The answer is yes. I was a reactor controls officer on a nuclear submarine a long time ago. The hull was ground. The 3 phases were always supposed to have infinite resistance to the hull. If SHTF one phase may be shorted to ground and still operate but if two phases were shorter to the hull the system shut down. This didn't happen as far as I know but I have been out of the navy for 37 years now.

That sounds like an ungrounded delta system.
 
Saturn, Peter is correct about the grounding. I was a Nuclear Electricians Mate on a carrier, and had to know the electrical system of the entire ship.

The Navy does not ground any transformer at all, not even 120V neutral was grounded. This is for battle damage. If we sustained a missile or torpedo hit and a leg of the system grounded, you wanted to still be able to "FIGHT THE SHIP" as a former Commanding Officer of mine would say.

That reliability is why you will find ungrounded systems in old manufacturing plants, but due to safety many of those old systems are being phased out.

Electrical safety takes a back seat in the Navy in that regard, since not being able to fire back at an enemy is more deadly than an ungrounded system.

I am not sure how a civilian ship operates as far as that is concerned though, hopefully Bering C will reply back and tell us.
 
Saturn, Peter is correct about the grounding.

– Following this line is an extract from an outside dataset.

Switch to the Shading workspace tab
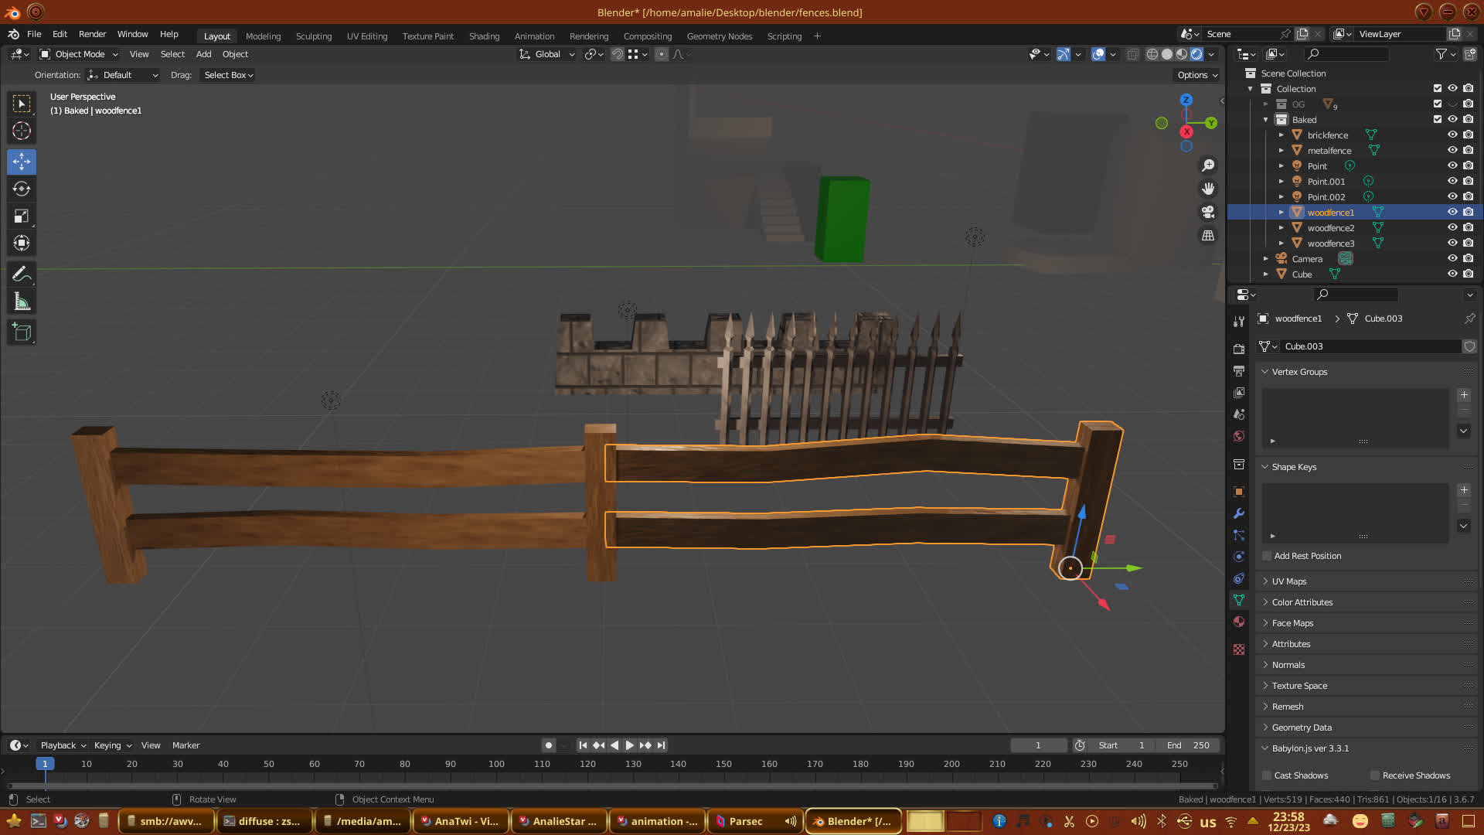The width and height of the screenshot is (1484, 835). pyautogui.click(x=484, y=36)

I was a Nuclear Electricians Mate on a carrier, and had to know the electrical system of the entire ship.

The Navy does not ground any transformer at all, not even 120V neutral was grounded. This is for battle damage. If we sustained a missile or torpedo hit and a leg of the system grounded, you wanted to still be able to "FIGHT THE SHIP" as a former Commanding Officer of mine would say.

That reliability is why you will find ungrounded systems in old manufacturing plants, but due to safety many of those old systems are being phased out.

Electrical safety takes a back seat in the Navy in that regard, since not being able to fire back at an enemy is more deadly than an ungrounded system.

I am not sure how a civilian ship operates as far as that is concerned though, hopefully Bering C will reply back and tell us.

Thanks for the reply. Its definitely interesting, because the first thing I would do as an electrician is bond X0 to ground at either the transformer or the main disconnect with a system bonding jumper.